* Data under study *
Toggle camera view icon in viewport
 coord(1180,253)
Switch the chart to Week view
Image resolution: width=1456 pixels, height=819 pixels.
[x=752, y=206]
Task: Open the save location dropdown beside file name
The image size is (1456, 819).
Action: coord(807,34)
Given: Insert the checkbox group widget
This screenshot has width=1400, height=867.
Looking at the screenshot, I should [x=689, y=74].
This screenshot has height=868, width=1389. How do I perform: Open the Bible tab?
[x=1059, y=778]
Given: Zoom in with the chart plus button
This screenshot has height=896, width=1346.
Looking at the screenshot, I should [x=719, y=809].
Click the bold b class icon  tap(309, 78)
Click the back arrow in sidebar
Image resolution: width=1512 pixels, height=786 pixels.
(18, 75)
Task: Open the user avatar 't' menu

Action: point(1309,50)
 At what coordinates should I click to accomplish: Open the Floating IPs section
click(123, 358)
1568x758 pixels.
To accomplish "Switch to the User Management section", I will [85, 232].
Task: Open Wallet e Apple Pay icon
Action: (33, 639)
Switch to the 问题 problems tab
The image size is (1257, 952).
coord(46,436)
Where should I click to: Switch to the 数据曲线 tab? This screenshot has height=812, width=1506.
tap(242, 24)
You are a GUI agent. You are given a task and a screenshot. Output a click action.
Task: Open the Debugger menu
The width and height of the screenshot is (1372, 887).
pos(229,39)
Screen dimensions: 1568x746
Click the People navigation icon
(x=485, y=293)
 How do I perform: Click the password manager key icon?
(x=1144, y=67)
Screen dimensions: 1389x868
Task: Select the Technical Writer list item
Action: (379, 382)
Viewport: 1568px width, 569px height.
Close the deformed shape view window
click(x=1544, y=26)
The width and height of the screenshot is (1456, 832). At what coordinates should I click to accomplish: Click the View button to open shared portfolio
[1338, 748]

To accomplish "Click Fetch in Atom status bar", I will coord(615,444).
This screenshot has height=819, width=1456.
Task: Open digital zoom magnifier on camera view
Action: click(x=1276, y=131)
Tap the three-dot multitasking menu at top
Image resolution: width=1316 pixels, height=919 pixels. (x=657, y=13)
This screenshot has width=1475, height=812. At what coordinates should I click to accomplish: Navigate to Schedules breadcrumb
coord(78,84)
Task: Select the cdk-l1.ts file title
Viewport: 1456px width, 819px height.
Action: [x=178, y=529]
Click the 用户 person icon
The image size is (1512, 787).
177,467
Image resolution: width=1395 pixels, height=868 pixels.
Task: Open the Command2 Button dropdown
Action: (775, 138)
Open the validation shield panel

* What to work on *
Among the records above, find the lines where the word "file" appears and copy them.

* Exercise result *
Task: Open the save location dropdown beside file name
Task: Select the cdk-l1.ts file title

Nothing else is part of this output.